--- Available records ---

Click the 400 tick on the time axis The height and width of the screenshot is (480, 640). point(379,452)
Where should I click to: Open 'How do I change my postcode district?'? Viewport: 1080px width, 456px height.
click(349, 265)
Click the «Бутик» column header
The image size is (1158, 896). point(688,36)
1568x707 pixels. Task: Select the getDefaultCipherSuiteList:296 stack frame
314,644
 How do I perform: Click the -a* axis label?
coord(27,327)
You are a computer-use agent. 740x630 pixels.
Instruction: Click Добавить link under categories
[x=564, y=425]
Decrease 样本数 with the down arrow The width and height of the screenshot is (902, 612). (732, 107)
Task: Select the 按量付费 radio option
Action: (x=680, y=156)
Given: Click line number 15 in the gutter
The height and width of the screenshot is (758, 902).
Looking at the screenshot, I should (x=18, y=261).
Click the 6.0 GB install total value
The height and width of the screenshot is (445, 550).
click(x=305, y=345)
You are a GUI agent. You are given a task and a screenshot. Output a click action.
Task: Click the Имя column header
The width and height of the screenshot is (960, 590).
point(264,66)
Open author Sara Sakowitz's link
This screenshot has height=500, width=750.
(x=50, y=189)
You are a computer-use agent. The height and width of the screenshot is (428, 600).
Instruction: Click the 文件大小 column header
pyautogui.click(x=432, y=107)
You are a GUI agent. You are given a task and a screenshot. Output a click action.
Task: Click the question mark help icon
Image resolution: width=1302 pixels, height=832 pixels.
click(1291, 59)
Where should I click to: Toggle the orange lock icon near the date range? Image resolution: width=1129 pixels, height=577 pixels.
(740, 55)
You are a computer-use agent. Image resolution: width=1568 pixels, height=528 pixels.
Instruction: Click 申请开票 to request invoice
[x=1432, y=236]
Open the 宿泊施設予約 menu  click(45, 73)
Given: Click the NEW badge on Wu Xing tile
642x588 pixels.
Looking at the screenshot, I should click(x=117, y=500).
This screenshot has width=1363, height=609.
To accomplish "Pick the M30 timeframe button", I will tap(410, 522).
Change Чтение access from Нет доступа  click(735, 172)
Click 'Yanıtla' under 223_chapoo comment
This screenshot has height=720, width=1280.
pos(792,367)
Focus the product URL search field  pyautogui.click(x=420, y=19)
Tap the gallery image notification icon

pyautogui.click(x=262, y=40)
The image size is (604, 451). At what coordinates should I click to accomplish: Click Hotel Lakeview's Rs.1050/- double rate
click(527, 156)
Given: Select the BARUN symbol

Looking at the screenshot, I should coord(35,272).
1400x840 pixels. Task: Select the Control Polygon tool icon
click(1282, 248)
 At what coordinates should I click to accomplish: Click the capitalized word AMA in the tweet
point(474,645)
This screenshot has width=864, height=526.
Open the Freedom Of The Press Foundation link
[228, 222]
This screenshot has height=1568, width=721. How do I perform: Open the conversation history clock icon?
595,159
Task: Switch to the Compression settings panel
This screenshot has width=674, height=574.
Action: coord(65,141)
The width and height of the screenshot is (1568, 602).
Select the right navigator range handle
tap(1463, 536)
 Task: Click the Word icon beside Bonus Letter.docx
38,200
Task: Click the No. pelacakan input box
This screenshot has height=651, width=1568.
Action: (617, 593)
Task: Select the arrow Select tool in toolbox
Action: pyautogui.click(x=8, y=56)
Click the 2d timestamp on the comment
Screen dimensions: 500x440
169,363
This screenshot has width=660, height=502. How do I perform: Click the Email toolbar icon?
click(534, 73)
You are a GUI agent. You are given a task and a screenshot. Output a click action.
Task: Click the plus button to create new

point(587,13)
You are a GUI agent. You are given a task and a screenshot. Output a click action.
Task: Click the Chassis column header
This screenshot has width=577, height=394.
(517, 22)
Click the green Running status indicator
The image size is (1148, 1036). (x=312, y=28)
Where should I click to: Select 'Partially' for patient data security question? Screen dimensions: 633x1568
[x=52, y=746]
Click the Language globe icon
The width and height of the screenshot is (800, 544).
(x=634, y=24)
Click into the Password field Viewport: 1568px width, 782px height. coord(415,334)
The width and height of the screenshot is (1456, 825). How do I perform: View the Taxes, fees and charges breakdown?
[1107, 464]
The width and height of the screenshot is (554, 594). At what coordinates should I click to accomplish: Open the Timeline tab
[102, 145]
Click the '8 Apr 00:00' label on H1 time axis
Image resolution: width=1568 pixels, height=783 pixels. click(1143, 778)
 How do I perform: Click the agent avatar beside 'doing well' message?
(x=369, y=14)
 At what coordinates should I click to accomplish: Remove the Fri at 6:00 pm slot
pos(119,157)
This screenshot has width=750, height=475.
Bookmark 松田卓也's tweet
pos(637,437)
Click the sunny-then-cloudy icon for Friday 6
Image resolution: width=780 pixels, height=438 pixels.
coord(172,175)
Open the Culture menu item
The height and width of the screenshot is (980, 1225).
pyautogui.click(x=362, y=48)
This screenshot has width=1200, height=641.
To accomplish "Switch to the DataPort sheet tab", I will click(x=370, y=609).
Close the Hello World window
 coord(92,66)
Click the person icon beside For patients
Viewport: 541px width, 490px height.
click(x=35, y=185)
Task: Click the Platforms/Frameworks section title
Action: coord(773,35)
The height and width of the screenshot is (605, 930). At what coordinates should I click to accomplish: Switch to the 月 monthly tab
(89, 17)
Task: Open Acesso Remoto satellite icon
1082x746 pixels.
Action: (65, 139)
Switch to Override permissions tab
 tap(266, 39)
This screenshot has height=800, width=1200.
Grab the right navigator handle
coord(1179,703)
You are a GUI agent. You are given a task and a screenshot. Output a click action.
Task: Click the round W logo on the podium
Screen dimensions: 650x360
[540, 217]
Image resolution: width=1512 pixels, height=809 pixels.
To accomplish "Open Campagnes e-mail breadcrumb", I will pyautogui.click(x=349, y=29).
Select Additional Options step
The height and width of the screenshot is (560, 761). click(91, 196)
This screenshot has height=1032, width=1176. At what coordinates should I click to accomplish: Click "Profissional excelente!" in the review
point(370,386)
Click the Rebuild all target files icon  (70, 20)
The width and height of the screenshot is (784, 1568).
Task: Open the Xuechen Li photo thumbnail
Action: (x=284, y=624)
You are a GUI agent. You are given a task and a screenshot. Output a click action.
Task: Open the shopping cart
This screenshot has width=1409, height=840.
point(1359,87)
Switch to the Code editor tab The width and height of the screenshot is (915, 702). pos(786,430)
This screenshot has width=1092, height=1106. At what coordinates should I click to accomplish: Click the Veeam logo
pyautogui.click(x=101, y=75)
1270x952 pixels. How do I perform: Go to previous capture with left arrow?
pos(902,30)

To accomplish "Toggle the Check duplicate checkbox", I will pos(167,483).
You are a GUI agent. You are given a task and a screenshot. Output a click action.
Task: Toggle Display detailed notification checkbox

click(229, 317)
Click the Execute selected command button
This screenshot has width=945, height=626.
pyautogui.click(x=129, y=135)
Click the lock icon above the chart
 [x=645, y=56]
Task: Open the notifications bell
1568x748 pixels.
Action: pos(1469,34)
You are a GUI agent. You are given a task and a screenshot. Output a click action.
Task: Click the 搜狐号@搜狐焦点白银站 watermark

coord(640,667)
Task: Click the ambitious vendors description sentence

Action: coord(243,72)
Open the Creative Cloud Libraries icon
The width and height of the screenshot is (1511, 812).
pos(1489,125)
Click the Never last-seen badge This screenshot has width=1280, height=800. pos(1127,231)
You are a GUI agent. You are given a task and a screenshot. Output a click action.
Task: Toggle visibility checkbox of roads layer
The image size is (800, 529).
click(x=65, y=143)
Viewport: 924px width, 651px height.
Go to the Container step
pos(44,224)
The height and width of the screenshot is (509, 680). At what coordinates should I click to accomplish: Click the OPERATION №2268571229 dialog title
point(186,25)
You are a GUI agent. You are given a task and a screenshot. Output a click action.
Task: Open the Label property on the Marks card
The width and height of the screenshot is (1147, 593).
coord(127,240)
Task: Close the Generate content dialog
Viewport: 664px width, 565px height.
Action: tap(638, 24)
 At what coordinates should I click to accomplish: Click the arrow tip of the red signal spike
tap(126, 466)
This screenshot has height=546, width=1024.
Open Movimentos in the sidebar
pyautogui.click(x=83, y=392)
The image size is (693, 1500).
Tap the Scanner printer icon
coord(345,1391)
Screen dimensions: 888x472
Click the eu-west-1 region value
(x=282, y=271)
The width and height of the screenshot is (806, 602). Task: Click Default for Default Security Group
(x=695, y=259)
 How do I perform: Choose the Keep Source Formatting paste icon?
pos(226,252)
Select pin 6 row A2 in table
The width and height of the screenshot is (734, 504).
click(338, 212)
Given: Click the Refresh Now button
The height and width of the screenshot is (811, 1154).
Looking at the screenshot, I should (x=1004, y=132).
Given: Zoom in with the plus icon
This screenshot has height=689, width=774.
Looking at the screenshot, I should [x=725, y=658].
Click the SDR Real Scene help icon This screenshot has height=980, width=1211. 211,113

---

** What is being asked **
With the line containing "How do I perform: Choose" as the first and the last line of the data as the final one, copy every line between them exactly, those two included.

** Finished task **
 How do I perform: Choose the Keep Source Formatting paste icon?
pos(226,252)
Select pin 6 row A2 in table
The width and height of the screenshot is (734, 504).
click(338, 212)
Given: Click the Refresh Now button
The height and width of the screenshot is (811, 1154).
Looking at the screenshot, I should (x=1004, y=132).
Given: Zoom in with the plus icon
This screenshot has height=689, width=774.
Looking at the screenshot, I should [x=725, y=658].
Click the SDR Real Scene help icon This screenshot has height=980, width=1211. 211,113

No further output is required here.